Declarative pipeline syntax in Jenkins - Time & Space Complexity
We want to understand how the time to run a Jenkins declarative pipeline changes as the number of steps grows.
How does adding more stages or steps affect the total execution time?
Analyze the time complexity of the following Jenkins declarative pipeline snippet.
pipeline {
agent any
stages {
stage('Build') {
steps {
echo 'Building...'
}
}
stage('Test') {
steps {
echo 'Testing...'
}
}
}
}
This pipeline runs two stages sequentially: Build and Test, each with one step that prints a message.

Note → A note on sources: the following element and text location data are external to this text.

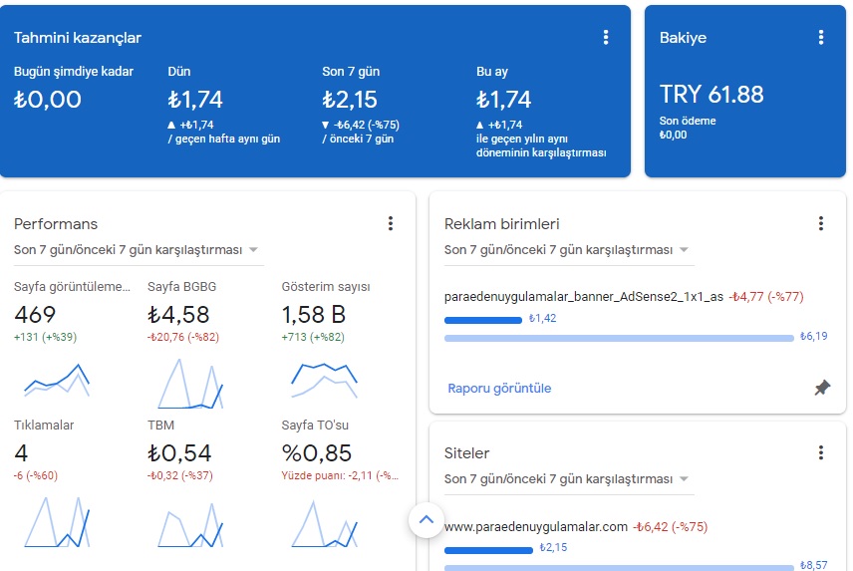
Task: Open the Reklam birimleri card options menu
Action: click(x=821, y=223)
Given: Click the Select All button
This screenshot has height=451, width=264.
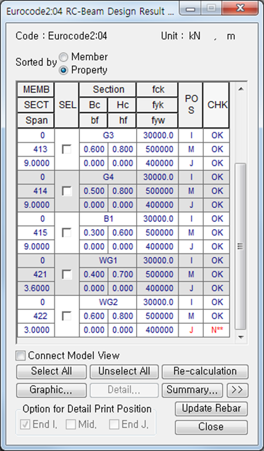Looking at the screenshot, I should click(51, 371).
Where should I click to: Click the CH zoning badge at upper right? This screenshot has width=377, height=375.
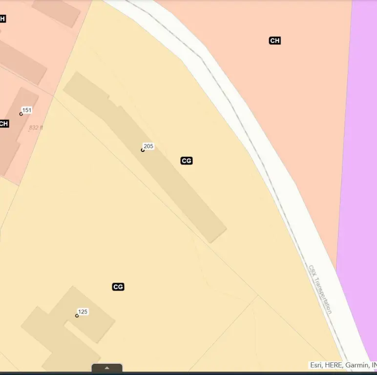pos(274,41)
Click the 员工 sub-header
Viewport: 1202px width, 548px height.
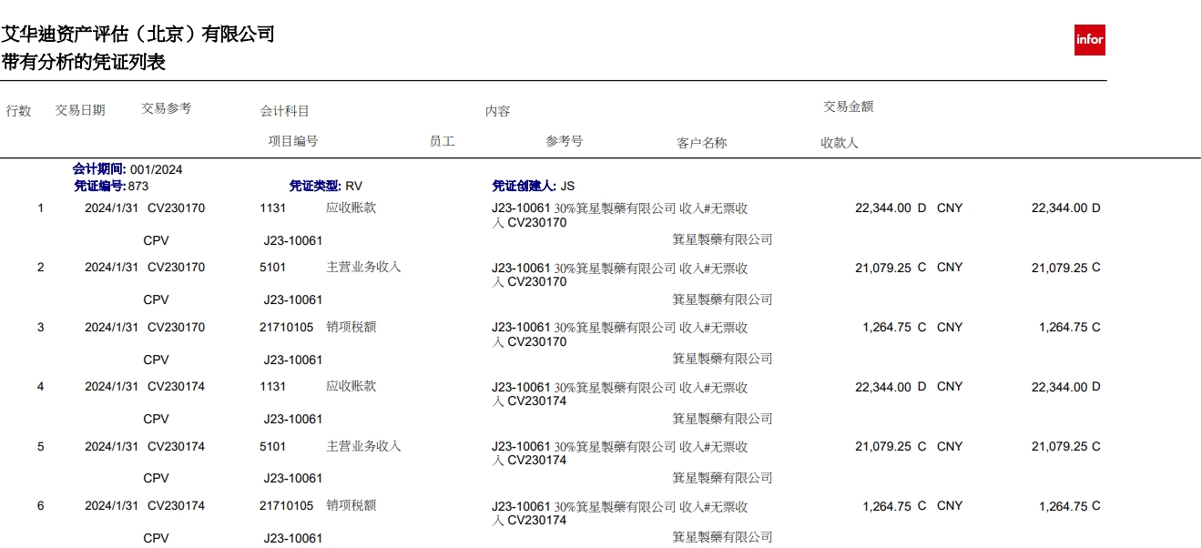click(x=442, y=141)
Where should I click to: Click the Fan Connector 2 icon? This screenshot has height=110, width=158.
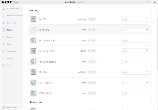[33, 51]
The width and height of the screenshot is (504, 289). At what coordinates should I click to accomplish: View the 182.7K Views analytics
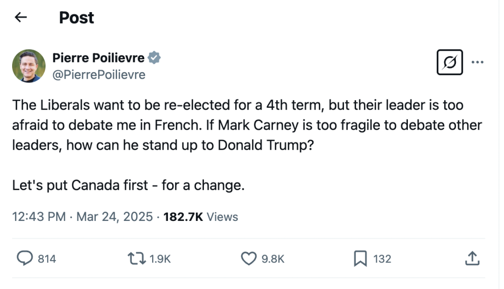click(201, 217)
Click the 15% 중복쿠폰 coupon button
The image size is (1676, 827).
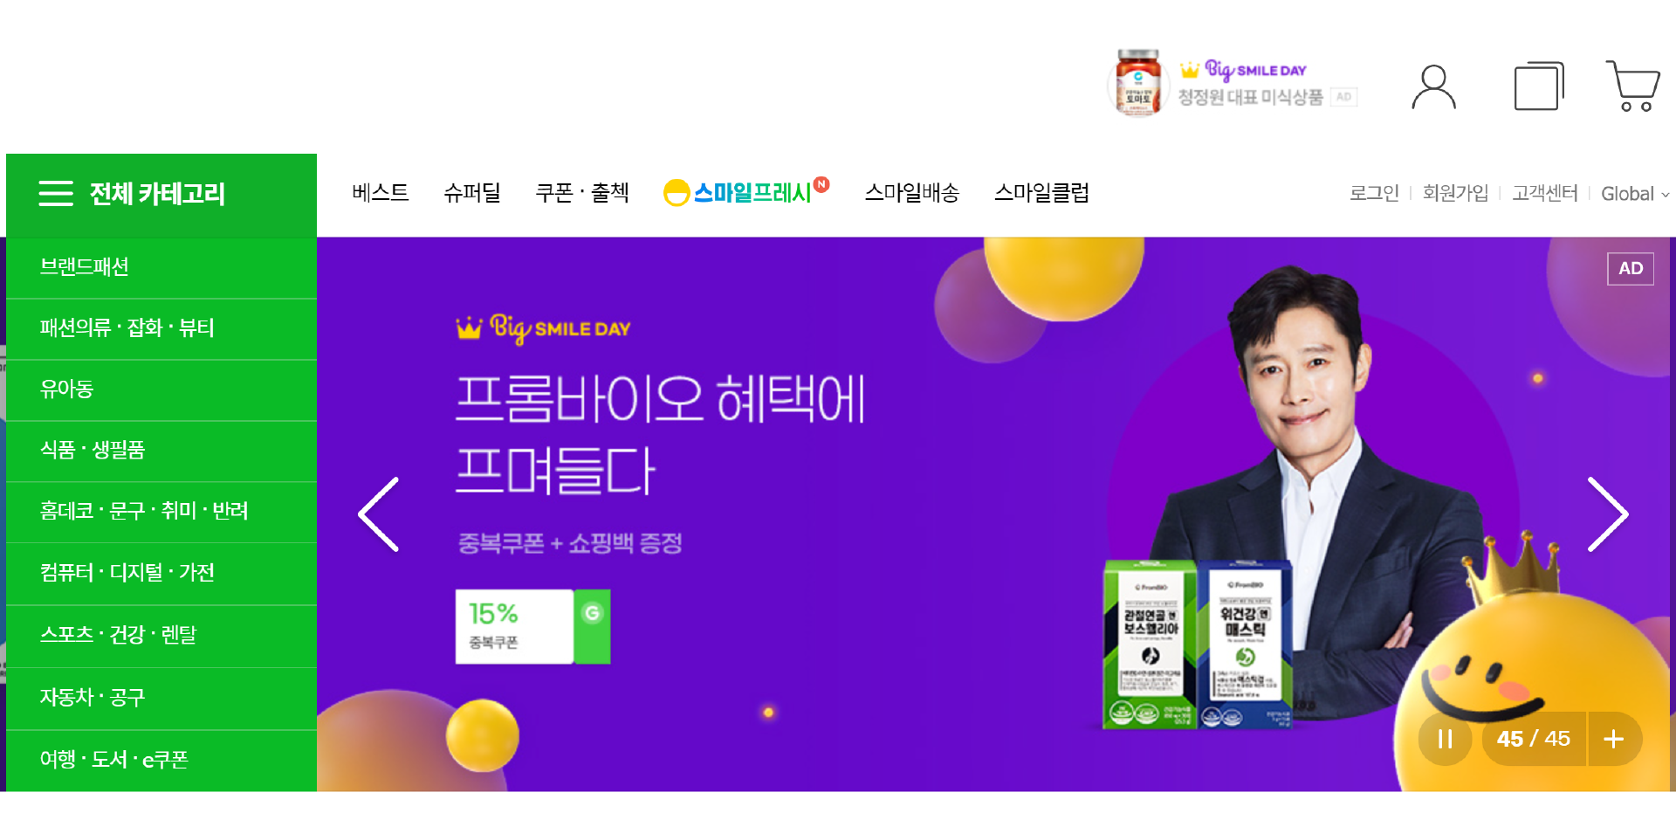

Look for repeated actions that affect execution time.
- Primary operation: Each stage runs its steps one after another.
- How many times: Number of stages times number of steps per stage.
As you add more stages or steps, the total time grows roughly in direct proportion.
| Input Size (n) | Approx. Operations |
|---|---|
| 10 stages | 10 steps (assuming 1 step per stage) |
| 100 stages | 100 steps |
| 1000 stages | 1000 steps |
Pattern observation: Doubling the number of stages roughly doubles the total steps and execution time.
Time Complexity: O(n)
This means the total execution time grows linearly with the number of stages or steps.
[X] Wrong: "Adding more stages runs all stages at the same time, so time stays the same."
[OK] Correct: In declarative pipelines, stages run one after another by default, so more stages mean more total time.
Understanding how pipeline steps add up helps you design efficient build processes and explain your choices clearly.
"What if we changed the pipeline to run stages in parallel? How would the time complexity change?"